[Records from a data collection]
===============

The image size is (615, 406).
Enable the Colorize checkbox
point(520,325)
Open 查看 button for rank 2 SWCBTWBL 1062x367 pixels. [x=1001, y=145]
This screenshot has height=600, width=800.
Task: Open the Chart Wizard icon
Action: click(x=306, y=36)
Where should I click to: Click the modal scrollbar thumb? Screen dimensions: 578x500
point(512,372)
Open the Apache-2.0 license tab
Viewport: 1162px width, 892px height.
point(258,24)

===============

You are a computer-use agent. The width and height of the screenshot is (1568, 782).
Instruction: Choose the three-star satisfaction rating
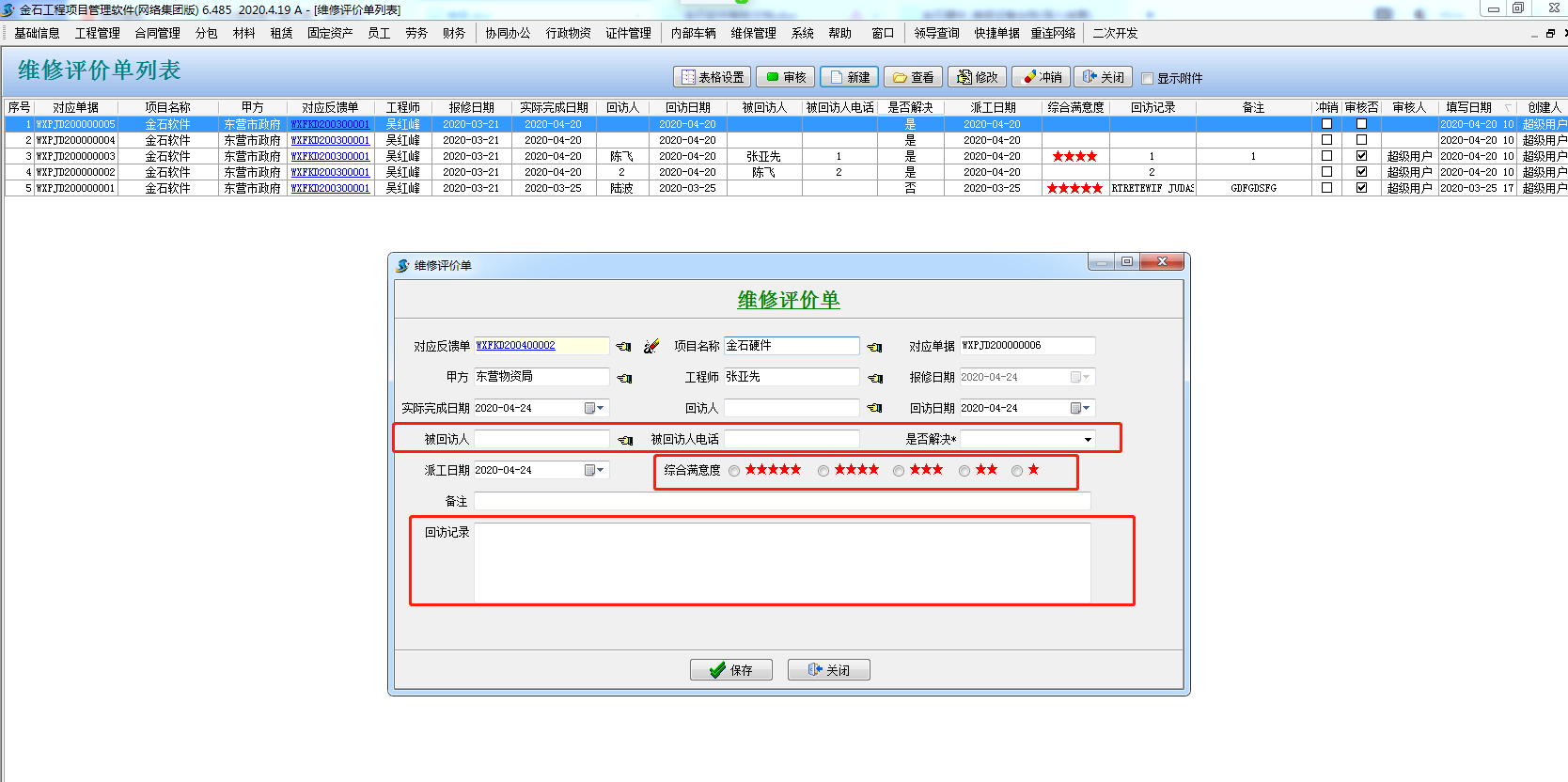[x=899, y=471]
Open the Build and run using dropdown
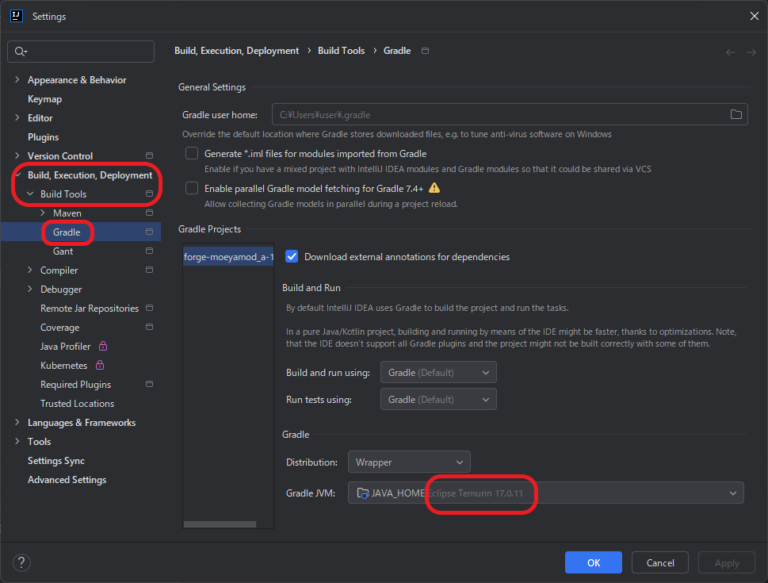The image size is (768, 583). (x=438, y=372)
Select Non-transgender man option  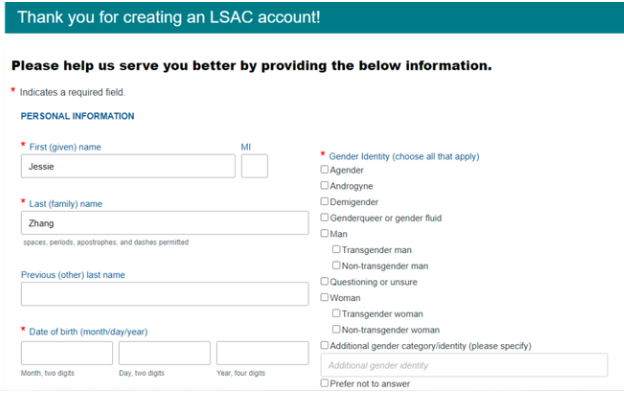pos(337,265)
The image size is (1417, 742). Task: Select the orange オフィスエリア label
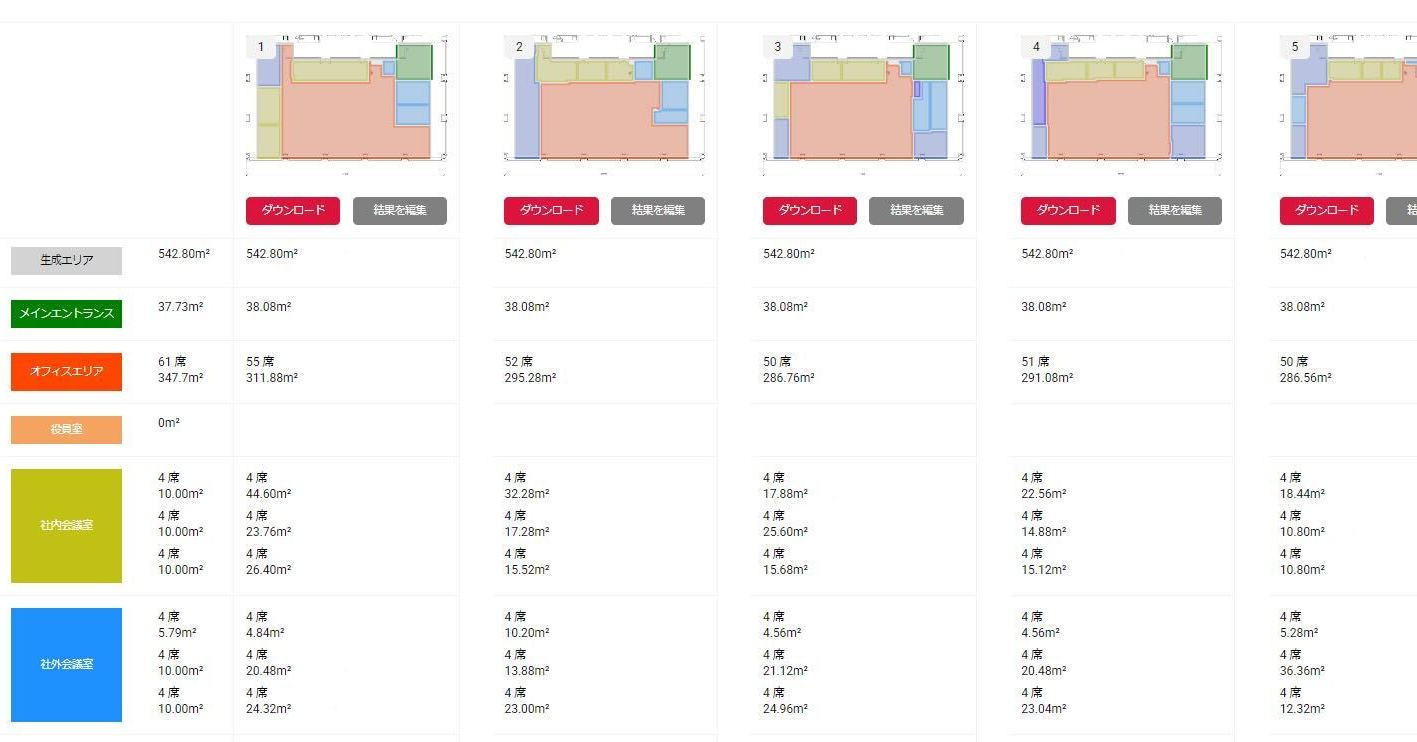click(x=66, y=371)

===============

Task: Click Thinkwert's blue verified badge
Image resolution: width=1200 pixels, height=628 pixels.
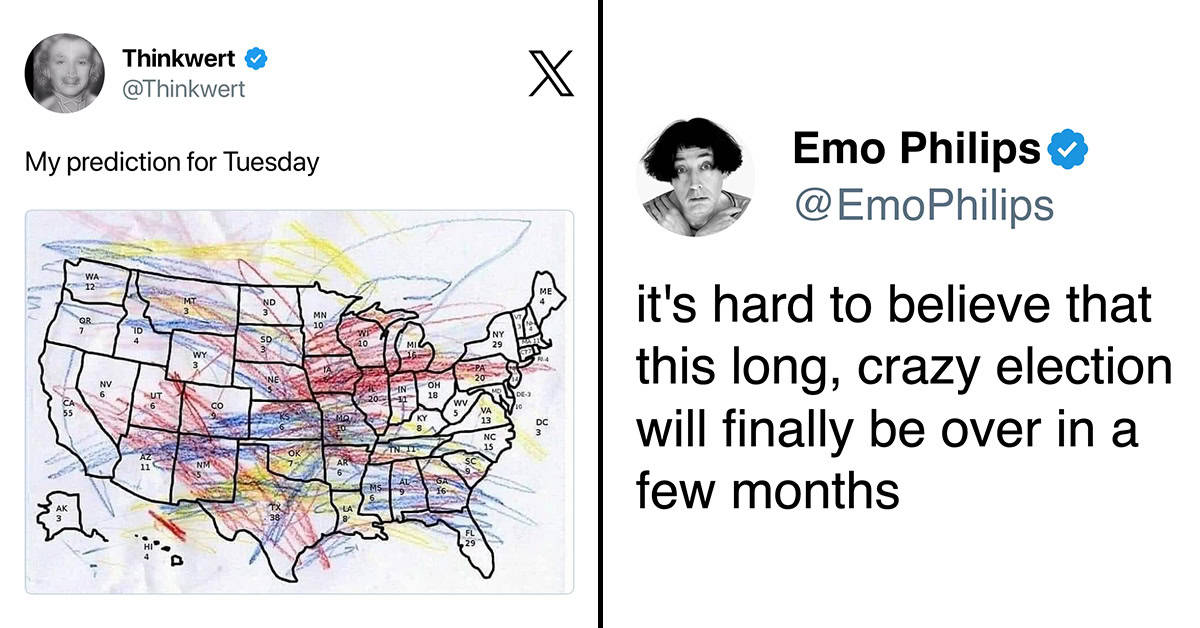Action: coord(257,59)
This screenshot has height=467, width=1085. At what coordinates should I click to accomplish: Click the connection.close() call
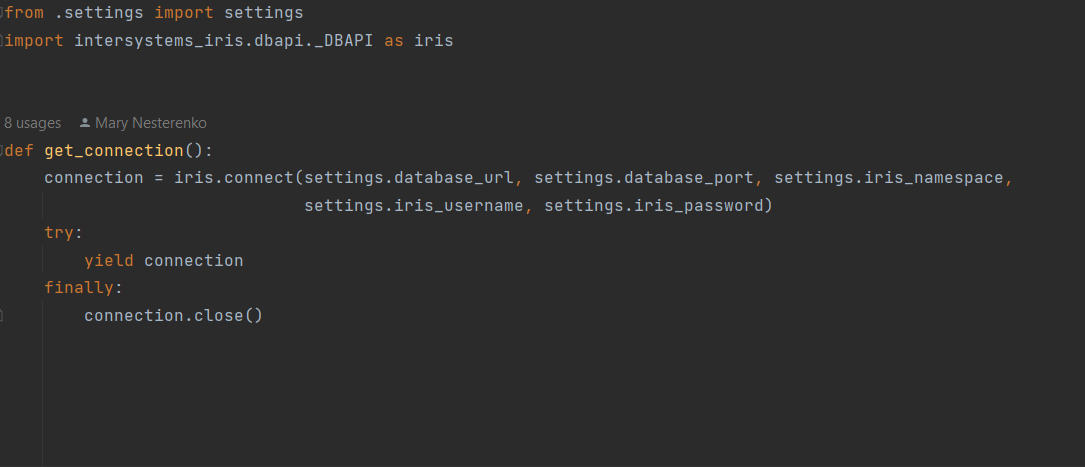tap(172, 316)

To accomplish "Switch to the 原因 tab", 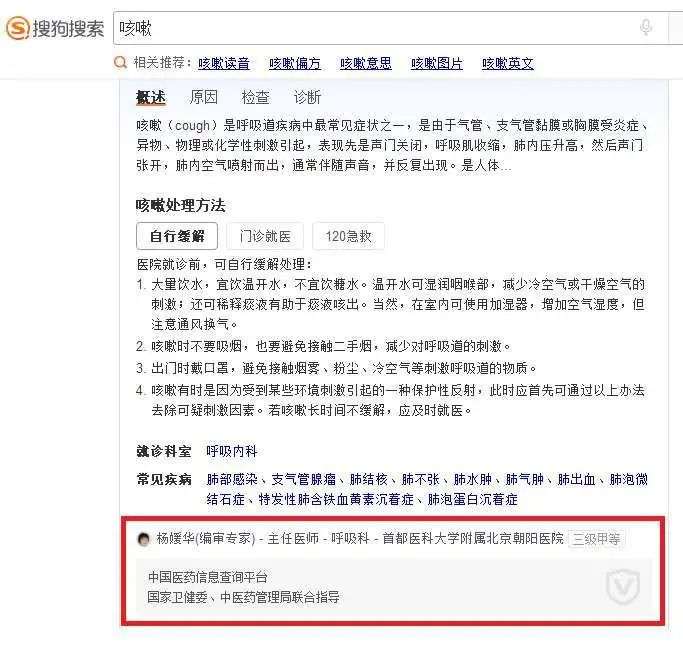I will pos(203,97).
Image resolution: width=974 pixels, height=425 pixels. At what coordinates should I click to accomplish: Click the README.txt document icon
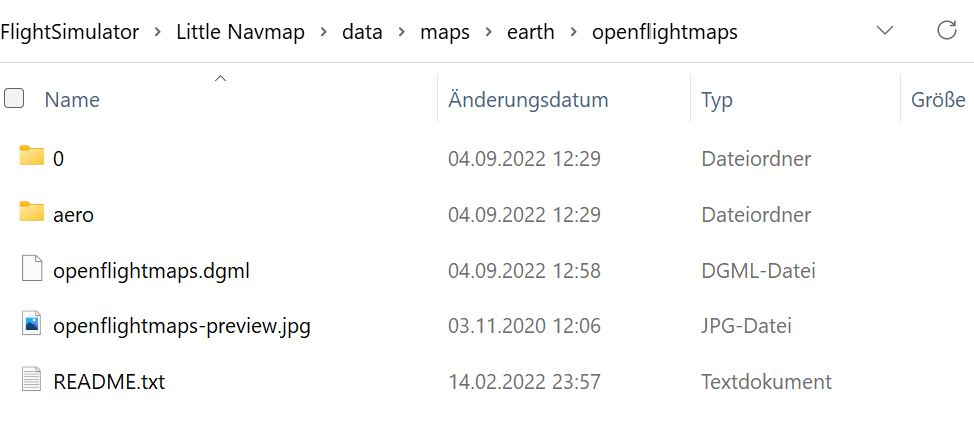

===============

ASSIGNMENT | In the data above, which lines lie between the line with "The image size is (615, 406)." and the line with "Open the Apache-2.0 license tab", inclusive? Print those lines exactly and nothing else.

SOLVED EXERCISE |
The image size is (615, 406).
Enable the Colorize checkbox
point(520,325)
Open 查看 button for rank 2 SWCBTWBL 1062x367 pixels. [x=1001, y=145]
This screenshot has height=600, width=800.
Task: Open the Chart Wizard icon
Action: click(x=306, y=36)
Where should I click to: Click the modal scrollbar thumb? Screen dimensions: 578x500
point(512,372)
Open the Apache-2.0 license tab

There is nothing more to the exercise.